The family are seeking legal permission to move the 12-year-old from the Royal London Hospital to a hospice. The application is currently being considered by the High Court. Archie’s mother said she wanted to say goodbye to her son “in a peaceful hospice”.
However, doctors have warned there is “significant risk” in moving him.
Archie, who suffered traumatic brain injuries in April, has been relying on life-sustaining support such as mechanical ventilation and drug treatments continuously ever since.
A High Court hearing took place on Thursday to consider the application.
No changes will be made to Archie’s care until a ruling has been made public, it is understood.
The latest application comes after the European Court of Human Rights (ECHR) refused a request from the family to delay the withdrawal of Archie’s treatment.
His treatment was due to be withdrawn on Wednesday but was delayed while the ECHR considered the appeal.
But the ECHR ruled it “would not interfere” with the UK courts’ rulings.
In a statement, Archie’s mother, Hollie Dance, said the latest appeal to move her son to a hospice was about his “dignity”.
She said: “I pray that the High Court will do the right thing.
“If they refuse permission for us to take him to a hospice and for him to receive palliative oxygen it will simply be inhumane and nothing about Archie’s ‘dignity’.
“We will fight to the end for Archie’s right to live.”

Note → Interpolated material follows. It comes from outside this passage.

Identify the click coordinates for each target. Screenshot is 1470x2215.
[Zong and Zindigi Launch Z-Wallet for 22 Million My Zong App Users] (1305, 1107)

She said she wants her son to be in a “peaceful hospice to say goodbye and spend time with his family, uninterrupted by the noise and chaos”.
A July High Court order requires that Archie remains at the Royal London Hospital while treatment is withdrawn.

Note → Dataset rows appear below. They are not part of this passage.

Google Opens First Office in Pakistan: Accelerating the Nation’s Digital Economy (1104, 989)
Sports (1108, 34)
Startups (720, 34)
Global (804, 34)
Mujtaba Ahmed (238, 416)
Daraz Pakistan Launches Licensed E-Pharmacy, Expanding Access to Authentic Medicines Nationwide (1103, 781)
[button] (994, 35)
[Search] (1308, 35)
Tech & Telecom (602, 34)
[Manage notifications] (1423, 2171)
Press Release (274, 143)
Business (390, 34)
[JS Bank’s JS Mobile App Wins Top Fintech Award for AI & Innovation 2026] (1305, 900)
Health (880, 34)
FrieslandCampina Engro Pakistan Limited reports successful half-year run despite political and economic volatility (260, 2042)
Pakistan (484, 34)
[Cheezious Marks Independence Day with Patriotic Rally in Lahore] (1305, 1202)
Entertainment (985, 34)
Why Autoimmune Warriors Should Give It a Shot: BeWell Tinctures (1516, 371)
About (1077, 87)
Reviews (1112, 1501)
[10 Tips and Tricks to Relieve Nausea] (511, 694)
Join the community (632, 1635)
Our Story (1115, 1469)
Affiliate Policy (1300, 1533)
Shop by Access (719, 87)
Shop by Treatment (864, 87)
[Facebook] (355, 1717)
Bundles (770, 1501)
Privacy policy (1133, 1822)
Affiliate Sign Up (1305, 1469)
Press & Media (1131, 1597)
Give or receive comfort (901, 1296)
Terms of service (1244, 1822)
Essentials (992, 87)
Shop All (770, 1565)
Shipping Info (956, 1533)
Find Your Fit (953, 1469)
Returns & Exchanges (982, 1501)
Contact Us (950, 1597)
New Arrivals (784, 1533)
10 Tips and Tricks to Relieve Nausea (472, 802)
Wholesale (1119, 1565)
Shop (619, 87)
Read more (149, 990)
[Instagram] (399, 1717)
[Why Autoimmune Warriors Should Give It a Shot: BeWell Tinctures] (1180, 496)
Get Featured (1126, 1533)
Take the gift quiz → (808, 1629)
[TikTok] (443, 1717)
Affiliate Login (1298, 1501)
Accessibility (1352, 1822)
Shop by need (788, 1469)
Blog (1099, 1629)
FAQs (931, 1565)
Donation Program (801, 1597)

Lawyers acting on behalf of Barts Health NHS Trust, which runs the Royal London Hospital, said it would oppose any application to transfer Archie to a hospice on “both a procedural basis and best interests basis”.

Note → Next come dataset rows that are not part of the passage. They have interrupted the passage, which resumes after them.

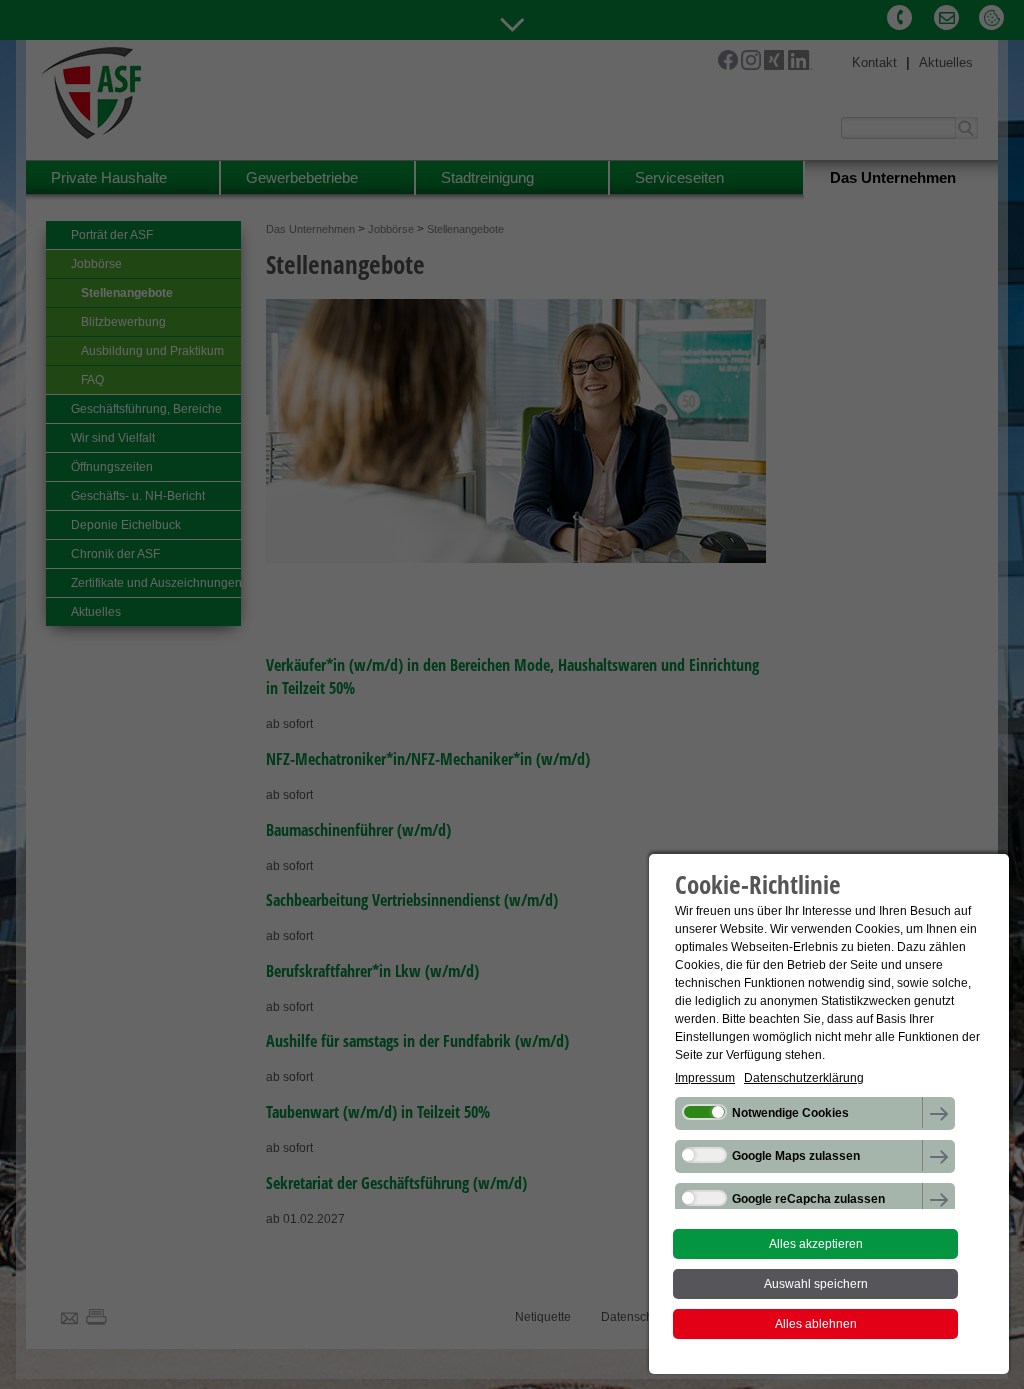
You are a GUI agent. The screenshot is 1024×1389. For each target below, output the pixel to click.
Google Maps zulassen (796, 1156)
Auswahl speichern (816, 1284)
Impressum (705, 1078)
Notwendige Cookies (790, 1113)
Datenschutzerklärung (804, 1078)
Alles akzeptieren (816, 1244)
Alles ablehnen (816, 1324)
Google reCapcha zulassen (808, 1199)
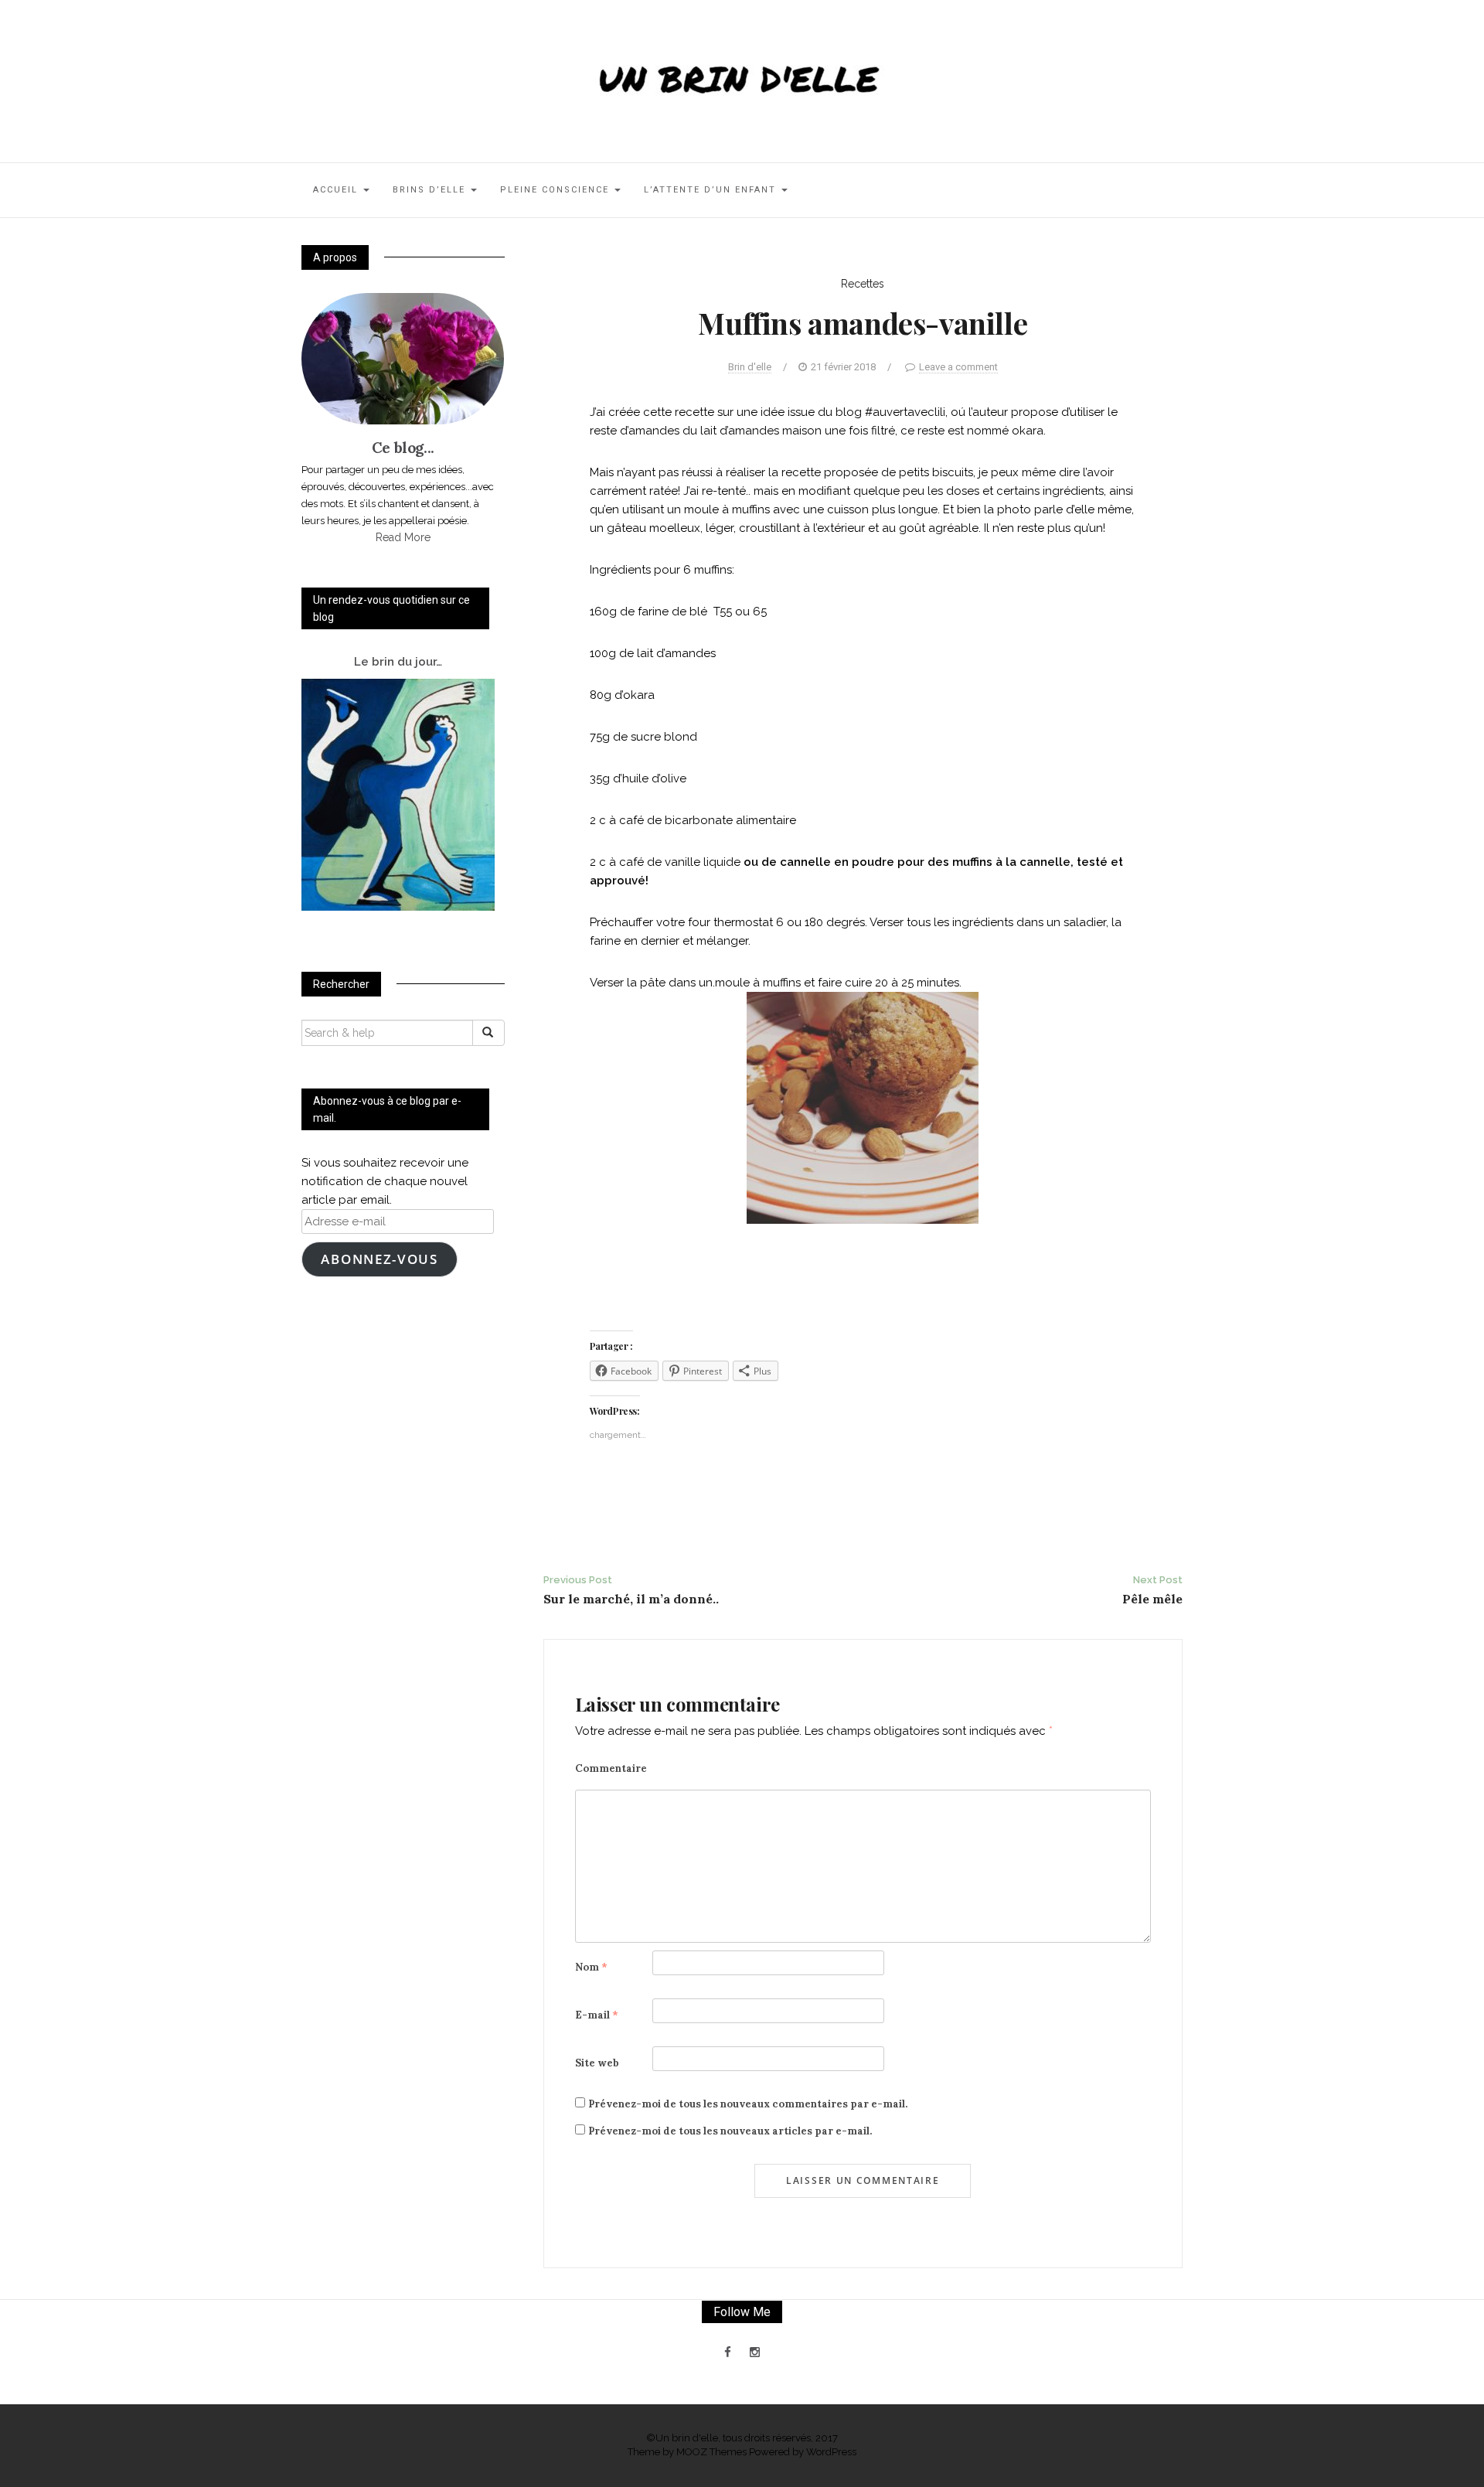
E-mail (596, 2015)
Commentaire (611, 1768)
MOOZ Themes (711, 2452)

The letter from the legal team continued: “The trust continues to put Archie’s welfare and best interests at the forefront of its decision making about his care.
“It believes that Archie’s condition is unstable and that transferring him even a short distance involves significant risk.”
It said the trust believes the family are now “at the end of the procedural options open to them”, adding: “Any further delay is not in Archie’s best interests.”